### Supplied data ###

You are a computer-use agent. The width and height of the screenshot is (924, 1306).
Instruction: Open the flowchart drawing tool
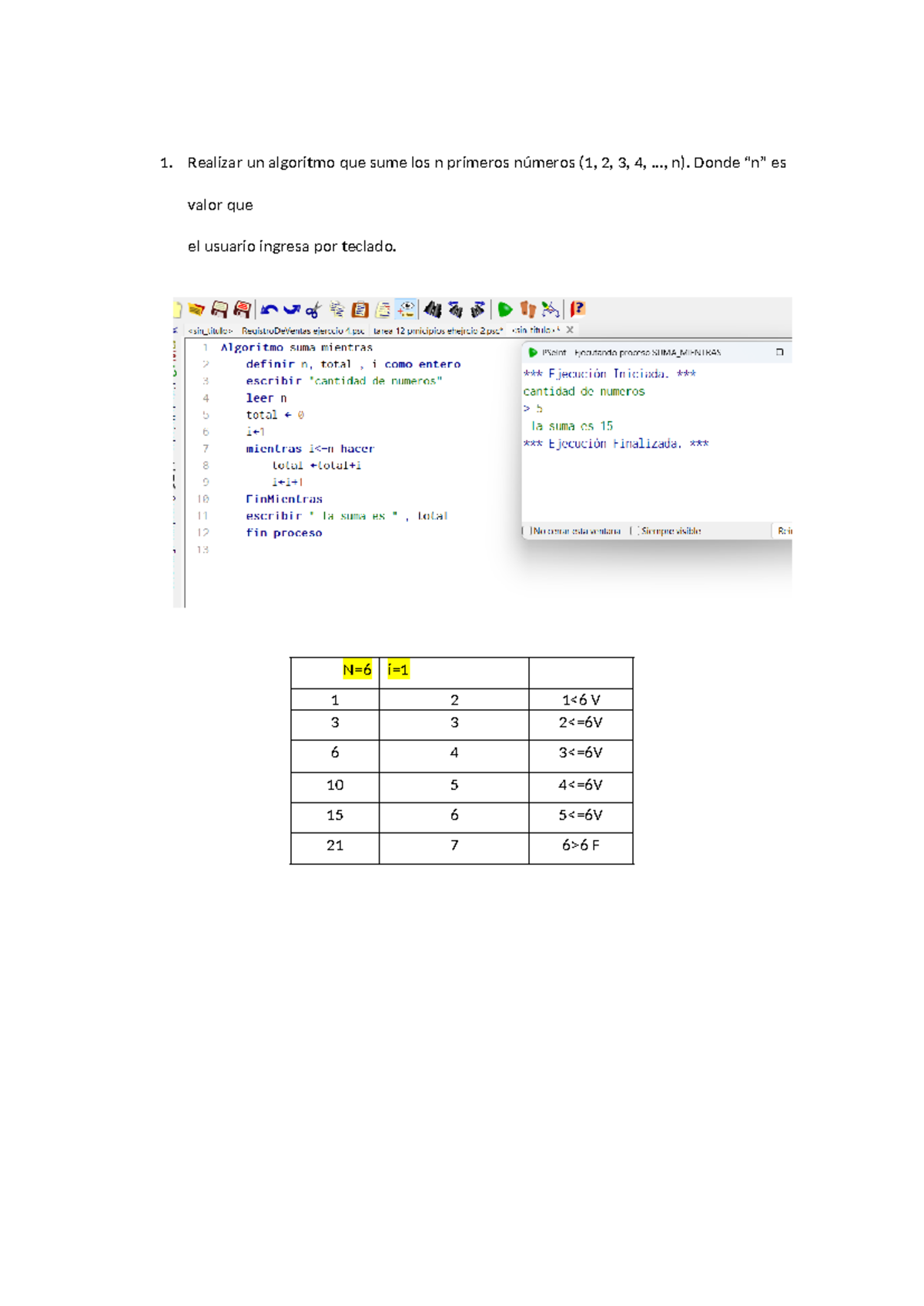(550, 310)
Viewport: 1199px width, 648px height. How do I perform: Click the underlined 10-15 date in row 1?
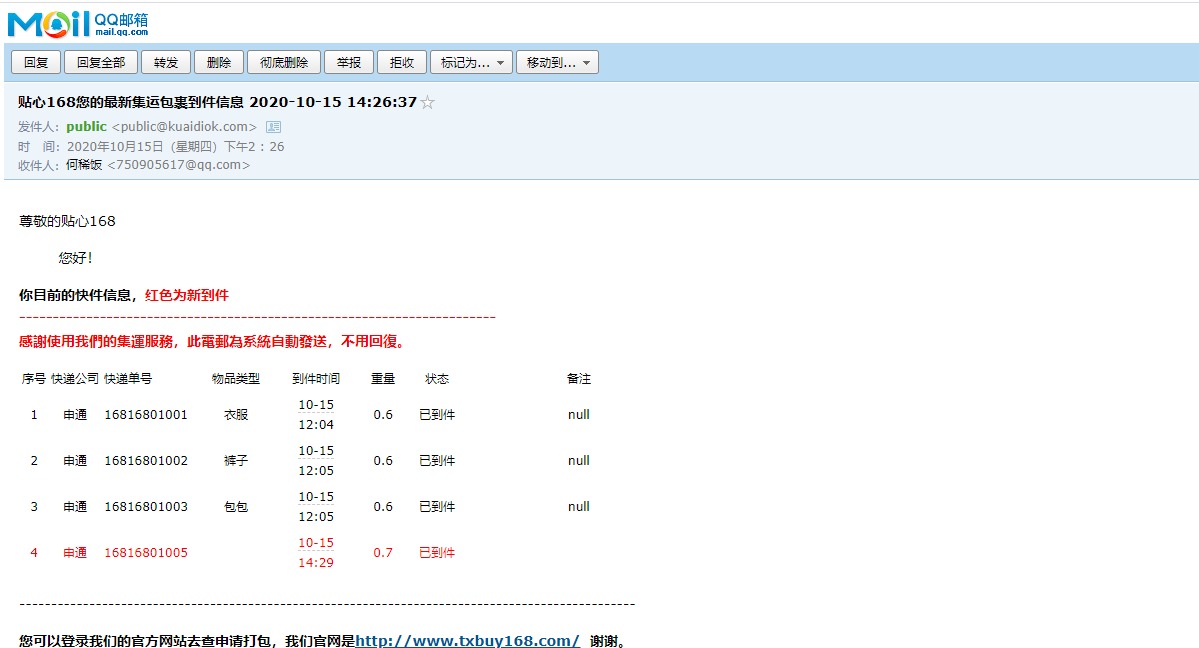(316, 405)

###

[Work instructions]
Reproduce each of the rows above word for word, omitting the pictures.

[Result of the task]
You are a computer-use agent. The width and height of the screenshot is (924, 1306).
Instruction: Open the flowchart drawing tool
(550, 310)
Viewport: 1199px width, 648px height. How do I perform: Click the underlined 10-15 date in row 1?
(316, 405)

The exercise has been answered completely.